• Data extracted from a collection:
+++
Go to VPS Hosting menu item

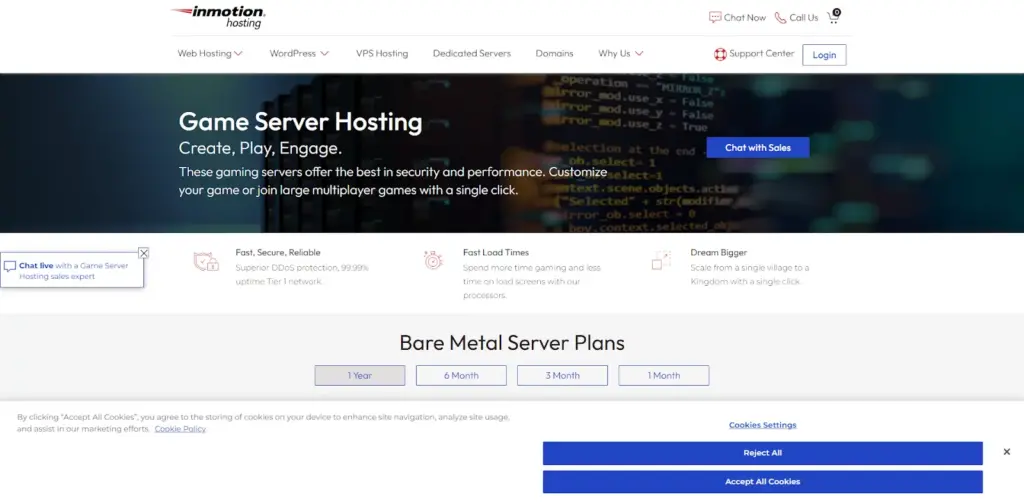pyautogui.click(x=382, y=54)
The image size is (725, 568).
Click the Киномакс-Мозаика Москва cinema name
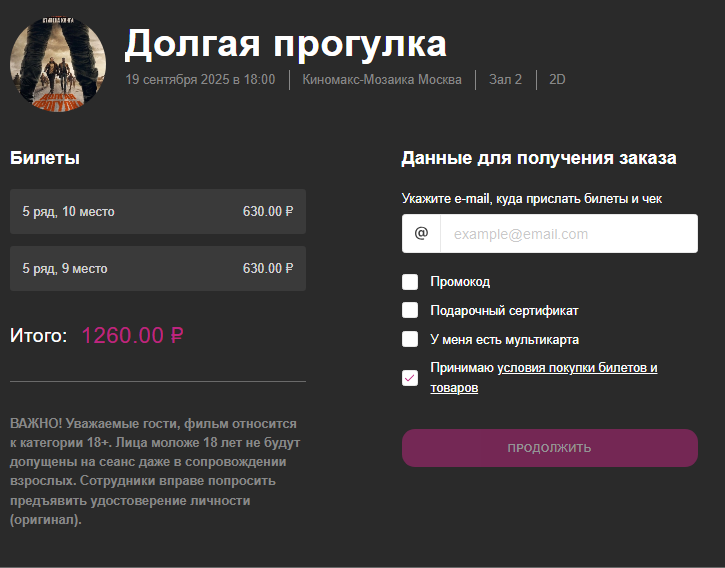382,79
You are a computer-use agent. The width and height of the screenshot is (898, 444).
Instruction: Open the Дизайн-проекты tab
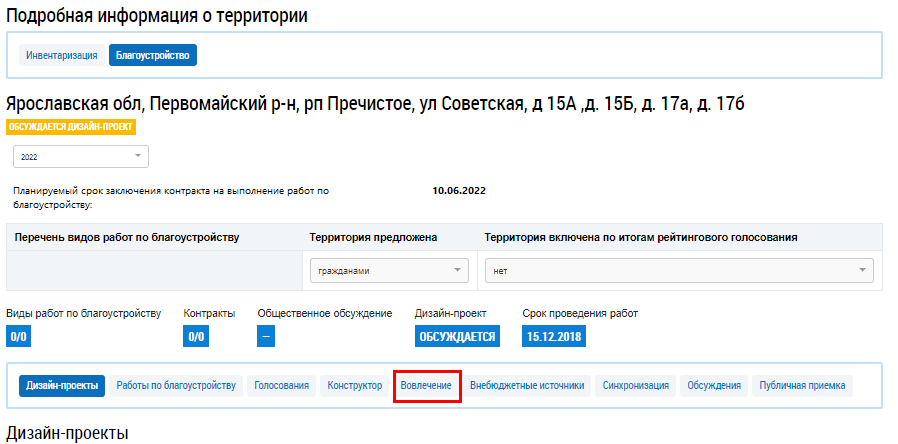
+++
• Given instruction: Identify every line in the rows above that contains the word "height", and copy each one.

• Exercise result:
You are a computer-use agent. The width and height of the screenshot is (898, 444).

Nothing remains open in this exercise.